La présidente de la Commission européenne voudrait que le cadre financier pluriannuel soit adapté dès mai ou juin de façon à ce qu'il entre en vigueur dans les temps, ce qui implique de régler les difficultés restées en suspens fin février et revoir profondément ce budget pour qu'il soit adapté à la relance et à l'après-crise.
La Commission européenne propose de regrouper les négociations dans un cadre intégré qui serait adopté dans les prochaines semaines. C'est très ambitieux. Ce serait la meilleure solution. Il faut savoir si cela recueillera l'accord de tous.
On peut aussi prévoir, comme le suggère le Parlement européen, de fonctionner avec des budgets annuels en dehors du nouveau cadre financier. C'est possible. Le cadre financier n'est pas indispensable. Il avait été inventé à l'époque par Jacques Delors pour permettre une prévisibilité en matière de cohésion, mais les règles permettent de fonctionner avec des budgets annuels. C'est toutefois plus incertain. Cela pose des questions de reprogrammation, de prolongation des instruments existants. La règle veut, dans ce cas, que les plafonds atteints en 2020 constituent les plafonds de dépenses en 2021.

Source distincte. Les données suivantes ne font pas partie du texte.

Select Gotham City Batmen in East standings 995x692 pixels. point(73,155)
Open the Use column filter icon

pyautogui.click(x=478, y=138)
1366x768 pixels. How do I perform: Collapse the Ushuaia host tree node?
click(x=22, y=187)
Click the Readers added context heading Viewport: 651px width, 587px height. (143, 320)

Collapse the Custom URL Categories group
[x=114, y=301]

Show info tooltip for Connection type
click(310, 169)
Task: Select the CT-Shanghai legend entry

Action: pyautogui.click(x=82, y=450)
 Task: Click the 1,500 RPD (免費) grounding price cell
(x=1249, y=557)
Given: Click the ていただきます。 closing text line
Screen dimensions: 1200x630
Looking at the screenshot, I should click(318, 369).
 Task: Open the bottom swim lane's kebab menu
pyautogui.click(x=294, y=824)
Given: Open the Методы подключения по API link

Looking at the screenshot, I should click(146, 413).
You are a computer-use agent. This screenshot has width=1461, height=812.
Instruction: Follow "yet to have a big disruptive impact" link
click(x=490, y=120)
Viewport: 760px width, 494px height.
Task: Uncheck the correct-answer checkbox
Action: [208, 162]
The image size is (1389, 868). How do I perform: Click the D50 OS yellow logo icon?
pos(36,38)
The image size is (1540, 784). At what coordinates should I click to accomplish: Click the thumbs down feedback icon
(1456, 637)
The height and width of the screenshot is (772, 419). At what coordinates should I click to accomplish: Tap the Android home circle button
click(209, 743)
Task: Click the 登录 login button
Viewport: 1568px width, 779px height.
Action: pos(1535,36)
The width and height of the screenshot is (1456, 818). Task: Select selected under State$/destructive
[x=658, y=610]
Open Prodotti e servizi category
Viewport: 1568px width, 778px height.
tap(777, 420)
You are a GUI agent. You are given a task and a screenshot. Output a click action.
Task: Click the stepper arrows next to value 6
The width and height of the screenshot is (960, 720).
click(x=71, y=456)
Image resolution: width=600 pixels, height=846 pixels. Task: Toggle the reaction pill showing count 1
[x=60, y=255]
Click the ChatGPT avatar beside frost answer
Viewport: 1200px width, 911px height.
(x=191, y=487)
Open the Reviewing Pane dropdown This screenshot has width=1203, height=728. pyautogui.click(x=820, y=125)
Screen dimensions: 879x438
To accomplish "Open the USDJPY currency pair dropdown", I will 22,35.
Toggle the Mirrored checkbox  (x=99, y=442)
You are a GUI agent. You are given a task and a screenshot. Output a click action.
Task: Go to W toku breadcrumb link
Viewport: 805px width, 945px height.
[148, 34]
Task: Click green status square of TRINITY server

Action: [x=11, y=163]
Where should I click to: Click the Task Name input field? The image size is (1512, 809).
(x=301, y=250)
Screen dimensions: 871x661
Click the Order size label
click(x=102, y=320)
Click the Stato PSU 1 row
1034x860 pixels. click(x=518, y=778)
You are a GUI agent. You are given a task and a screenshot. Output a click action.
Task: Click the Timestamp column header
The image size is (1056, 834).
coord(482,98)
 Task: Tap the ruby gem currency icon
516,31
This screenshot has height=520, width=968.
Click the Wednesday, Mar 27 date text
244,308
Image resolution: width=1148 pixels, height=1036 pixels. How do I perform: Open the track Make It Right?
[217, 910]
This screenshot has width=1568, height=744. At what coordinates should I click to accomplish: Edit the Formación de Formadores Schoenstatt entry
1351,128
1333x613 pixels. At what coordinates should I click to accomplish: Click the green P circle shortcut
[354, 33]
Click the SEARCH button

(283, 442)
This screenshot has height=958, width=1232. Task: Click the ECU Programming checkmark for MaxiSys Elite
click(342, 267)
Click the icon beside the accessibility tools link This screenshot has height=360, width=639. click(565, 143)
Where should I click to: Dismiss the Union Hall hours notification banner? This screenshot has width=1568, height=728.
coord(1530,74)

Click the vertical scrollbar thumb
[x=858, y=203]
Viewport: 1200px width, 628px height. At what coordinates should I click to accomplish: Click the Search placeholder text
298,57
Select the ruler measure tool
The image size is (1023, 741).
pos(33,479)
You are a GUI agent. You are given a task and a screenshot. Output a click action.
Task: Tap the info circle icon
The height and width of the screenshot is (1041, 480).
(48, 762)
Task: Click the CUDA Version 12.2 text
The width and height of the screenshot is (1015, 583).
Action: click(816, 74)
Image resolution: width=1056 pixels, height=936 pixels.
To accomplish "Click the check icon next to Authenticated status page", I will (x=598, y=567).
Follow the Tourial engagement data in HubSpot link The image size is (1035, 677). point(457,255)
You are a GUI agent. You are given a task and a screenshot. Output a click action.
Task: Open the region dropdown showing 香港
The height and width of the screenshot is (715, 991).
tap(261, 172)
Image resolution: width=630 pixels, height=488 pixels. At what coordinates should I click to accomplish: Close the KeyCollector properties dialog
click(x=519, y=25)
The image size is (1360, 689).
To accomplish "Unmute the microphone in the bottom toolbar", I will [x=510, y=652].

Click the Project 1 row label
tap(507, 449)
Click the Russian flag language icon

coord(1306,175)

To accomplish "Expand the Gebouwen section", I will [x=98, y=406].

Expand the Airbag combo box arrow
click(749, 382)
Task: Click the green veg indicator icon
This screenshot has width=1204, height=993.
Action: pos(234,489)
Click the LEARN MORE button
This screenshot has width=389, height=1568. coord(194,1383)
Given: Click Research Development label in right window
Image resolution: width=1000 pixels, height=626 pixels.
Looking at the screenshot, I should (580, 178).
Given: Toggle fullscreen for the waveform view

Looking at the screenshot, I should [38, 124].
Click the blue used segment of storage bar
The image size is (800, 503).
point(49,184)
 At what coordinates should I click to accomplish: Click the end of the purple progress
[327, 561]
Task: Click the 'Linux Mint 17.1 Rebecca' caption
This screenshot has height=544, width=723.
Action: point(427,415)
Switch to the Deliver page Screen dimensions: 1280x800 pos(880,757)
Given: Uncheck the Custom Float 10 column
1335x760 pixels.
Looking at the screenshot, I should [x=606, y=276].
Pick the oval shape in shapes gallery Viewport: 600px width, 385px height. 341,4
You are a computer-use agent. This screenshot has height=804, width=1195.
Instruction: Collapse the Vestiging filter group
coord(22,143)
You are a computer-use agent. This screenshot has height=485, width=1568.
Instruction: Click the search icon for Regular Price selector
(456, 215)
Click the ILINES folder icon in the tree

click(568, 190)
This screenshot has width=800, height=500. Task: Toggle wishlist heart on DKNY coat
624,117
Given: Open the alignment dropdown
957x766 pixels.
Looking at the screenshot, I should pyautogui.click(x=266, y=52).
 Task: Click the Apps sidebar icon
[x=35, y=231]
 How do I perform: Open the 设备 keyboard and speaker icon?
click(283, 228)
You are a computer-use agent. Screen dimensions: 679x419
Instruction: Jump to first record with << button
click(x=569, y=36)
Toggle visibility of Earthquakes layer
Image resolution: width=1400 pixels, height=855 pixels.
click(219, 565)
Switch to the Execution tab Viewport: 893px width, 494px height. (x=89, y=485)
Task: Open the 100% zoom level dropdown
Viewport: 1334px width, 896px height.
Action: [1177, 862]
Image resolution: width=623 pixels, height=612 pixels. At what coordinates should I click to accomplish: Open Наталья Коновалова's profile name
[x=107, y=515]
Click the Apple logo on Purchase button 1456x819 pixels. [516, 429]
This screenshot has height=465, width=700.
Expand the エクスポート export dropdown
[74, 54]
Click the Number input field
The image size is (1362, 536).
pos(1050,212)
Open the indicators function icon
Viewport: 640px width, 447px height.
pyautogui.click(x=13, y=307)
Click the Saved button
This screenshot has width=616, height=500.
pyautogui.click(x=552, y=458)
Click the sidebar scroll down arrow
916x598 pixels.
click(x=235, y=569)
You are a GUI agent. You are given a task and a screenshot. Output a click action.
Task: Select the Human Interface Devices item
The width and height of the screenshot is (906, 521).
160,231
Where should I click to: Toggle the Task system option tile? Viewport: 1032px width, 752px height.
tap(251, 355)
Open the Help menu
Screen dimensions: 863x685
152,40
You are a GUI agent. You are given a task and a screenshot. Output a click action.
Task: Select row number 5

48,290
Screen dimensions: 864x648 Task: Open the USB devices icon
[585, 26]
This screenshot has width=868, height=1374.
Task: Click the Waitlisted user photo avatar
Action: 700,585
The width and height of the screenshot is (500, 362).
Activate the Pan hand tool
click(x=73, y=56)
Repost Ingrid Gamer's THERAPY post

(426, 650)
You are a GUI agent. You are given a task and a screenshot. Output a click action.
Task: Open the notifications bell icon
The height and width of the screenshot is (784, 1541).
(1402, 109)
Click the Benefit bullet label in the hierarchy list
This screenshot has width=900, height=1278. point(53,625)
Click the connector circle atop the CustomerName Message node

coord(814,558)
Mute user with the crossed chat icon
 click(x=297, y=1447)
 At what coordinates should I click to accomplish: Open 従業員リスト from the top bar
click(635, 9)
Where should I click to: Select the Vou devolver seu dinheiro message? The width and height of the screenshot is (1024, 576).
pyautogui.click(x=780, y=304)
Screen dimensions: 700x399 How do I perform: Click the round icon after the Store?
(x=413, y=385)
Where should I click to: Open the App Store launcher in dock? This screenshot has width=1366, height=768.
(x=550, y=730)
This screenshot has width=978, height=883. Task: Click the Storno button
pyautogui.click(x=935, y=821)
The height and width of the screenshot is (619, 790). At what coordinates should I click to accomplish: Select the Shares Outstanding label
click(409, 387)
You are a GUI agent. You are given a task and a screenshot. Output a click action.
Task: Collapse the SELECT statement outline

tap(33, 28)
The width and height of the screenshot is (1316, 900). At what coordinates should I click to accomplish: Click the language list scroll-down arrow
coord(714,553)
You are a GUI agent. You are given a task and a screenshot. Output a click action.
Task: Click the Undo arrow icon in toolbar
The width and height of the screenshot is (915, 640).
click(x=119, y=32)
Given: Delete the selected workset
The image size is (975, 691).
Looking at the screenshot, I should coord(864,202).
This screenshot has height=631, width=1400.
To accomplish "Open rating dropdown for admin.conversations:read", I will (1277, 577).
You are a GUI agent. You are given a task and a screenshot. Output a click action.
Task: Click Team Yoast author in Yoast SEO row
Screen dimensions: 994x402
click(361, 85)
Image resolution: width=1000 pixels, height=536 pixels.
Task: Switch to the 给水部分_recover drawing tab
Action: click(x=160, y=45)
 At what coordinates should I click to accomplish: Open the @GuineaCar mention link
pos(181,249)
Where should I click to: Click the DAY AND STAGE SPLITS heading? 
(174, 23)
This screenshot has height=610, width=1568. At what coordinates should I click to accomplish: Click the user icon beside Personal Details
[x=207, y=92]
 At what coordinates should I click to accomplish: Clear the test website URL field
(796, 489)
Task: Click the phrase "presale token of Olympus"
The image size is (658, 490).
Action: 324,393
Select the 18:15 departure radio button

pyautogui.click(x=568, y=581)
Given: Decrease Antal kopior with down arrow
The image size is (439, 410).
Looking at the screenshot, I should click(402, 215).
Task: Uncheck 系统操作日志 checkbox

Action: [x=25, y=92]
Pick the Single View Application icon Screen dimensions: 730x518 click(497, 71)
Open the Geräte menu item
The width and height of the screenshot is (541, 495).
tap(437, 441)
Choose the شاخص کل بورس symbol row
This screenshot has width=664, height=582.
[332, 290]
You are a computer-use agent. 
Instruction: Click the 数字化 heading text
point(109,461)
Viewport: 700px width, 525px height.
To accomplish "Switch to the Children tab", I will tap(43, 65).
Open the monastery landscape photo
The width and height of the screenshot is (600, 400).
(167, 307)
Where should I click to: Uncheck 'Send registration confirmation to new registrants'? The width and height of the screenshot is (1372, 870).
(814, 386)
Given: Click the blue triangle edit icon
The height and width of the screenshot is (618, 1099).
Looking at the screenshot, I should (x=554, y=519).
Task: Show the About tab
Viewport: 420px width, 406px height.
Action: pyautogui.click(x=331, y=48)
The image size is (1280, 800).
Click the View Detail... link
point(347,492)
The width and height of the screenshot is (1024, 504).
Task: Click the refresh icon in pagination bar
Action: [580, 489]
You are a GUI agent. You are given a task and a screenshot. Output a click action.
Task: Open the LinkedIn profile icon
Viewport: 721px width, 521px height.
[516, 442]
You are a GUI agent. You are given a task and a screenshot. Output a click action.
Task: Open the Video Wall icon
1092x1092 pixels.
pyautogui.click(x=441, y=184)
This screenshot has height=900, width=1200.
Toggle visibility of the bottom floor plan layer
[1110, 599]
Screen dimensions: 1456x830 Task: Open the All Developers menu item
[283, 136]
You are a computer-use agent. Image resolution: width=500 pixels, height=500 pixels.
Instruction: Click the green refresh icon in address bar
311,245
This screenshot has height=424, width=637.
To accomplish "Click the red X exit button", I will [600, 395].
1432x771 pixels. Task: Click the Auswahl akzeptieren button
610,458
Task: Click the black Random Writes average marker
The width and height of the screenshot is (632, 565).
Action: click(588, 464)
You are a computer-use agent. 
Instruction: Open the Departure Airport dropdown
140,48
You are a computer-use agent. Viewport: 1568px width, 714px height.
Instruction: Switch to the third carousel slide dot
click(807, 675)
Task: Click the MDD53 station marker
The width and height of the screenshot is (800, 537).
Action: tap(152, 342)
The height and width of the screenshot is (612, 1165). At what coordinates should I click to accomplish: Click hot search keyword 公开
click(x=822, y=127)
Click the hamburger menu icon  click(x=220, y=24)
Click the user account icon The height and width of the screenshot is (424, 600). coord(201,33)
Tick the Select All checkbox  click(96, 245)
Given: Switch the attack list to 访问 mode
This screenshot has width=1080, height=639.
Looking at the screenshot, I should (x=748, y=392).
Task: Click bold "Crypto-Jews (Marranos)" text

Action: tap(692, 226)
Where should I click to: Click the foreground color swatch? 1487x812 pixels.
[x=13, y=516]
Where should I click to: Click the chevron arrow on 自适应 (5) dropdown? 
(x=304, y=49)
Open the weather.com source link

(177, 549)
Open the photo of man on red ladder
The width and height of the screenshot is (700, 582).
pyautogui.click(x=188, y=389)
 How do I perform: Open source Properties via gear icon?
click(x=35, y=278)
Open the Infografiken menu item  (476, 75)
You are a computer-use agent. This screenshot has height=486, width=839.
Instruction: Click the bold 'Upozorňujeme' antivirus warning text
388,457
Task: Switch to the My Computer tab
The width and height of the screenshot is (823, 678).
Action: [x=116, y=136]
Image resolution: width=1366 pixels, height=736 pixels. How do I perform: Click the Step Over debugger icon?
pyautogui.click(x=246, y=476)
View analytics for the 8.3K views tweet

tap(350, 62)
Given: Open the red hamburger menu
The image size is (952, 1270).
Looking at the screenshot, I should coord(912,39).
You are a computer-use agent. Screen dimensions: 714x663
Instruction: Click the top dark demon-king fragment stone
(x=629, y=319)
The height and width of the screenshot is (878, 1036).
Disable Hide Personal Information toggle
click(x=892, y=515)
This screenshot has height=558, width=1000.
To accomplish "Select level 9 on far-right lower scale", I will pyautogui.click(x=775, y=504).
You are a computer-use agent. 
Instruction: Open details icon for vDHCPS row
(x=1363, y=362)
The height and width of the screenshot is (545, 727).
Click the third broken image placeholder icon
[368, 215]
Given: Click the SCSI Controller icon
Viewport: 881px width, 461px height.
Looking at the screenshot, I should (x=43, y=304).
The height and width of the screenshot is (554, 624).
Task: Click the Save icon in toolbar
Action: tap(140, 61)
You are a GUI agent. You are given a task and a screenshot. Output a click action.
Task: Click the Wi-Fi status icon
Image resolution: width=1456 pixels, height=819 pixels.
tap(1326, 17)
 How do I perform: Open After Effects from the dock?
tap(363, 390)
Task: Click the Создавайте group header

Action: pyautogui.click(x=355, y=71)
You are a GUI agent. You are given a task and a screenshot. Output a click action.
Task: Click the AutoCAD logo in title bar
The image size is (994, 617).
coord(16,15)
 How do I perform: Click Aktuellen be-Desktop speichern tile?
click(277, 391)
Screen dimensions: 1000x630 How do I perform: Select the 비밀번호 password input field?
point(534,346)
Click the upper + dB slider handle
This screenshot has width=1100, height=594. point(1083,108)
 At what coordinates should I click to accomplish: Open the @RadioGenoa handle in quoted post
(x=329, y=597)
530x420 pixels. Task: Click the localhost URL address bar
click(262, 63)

Par ailleurs, les rabais disparaîtraient s'agissant des recettes. Ceci avait été prévu en 2013, lorsqu'on avait adopté le cadre actuel. Il y aurait donc une négociation à mener avec les pays qui en sont actuellement bénéficiaires.
Cette possibilité permettrait à l'Union européenne de fonctionner et de tirer des leçons de la relance sans nouveau cadre financier pluriannuel. Elle peut se combiner avec notre idée d'un fonds de relance qui viendrait en complément.
M. Jean Bizet, président. - Merci.
La réunion est close à 12 heures 35.